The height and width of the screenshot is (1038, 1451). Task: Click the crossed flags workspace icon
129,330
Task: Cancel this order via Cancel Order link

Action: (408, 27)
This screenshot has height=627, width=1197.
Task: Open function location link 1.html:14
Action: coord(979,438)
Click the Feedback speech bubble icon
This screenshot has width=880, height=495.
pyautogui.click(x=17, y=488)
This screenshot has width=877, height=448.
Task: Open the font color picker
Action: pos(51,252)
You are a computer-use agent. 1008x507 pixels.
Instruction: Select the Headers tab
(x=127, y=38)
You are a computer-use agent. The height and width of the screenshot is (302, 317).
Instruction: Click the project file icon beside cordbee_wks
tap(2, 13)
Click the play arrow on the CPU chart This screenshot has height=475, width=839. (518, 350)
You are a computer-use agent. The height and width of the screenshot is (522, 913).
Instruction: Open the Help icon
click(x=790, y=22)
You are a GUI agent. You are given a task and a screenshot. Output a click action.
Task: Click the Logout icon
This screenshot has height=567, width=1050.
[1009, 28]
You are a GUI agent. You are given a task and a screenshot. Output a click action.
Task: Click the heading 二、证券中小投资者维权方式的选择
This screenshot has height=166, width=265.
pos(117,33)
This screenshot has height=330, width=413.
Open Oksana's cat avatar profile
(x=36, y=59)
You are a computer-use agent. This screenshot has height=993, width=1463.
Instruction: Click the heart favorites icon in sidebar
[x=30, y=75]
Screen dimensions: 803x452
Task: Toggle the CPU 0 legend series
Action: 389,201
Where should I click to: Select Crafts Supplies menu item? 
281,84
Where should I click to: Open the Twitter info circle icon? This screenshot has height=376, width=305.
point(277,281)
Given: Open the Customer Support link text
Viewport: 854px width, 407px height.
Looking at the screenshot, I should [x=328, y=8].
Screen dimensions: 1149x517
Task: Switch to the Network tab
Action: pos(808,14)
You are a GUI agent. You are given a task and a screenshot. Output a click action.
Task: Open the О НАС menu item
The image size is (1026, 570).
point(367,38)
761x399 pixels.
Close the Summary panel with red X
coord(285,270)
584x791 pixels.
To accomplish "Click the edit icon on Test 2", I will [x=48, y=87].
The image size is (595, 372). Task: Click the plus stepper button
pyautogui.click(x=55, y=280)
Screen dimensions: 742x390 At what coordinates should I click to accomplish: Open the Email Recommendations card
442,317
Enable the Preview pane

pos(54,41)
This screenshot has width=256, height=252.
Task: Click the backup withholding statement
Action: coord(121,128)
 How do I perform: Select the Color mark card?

Work instructions ->
Please give the records as a numbered list, leaving out blank lines, starting with the line that contains "Given: Open the Customer Support link text" and going on through the last line of the records.

Output ->
1. Given: Open the Customer Support link text
2. Viewport: 854px width, 407px height.
3. Looking at the screenshot, I should [x=328, y=8].
4. Screen dimensions: 1149x517
5. Task: Switch to the Network tab
6. Action: pos(808,14)
7. You are a GUI agent. You are given a task and a screenshot. Output a click action.
8. Task: Open the О НАС menu item
9. The image size is (1026, 570).
10. point(367,38)
11. 761x399 pixels.
12. Close the Summary panel with red X
13. coord(285,270)
14. 584x791 pixels.
15. To accomplish "Click the edit icon on Test 2", I will [x=48, y=87].
16. The image size is (595, 372). Task: Click the plus stepper button
17. pyautogui.click(x=55, y=280)
18. Screen dimensions: 742x390 At what coordinates should I click to accomplish: Open the Email Recommendations card
19. 442,317
20. Enable the Preview pane
21. pos(54,41)
22. This screenshot has width=256, height=252.
23. Task: Click the backup withholding statement
24. Action: coord(121,128)
25.  How do I perform: Select the Color mark card?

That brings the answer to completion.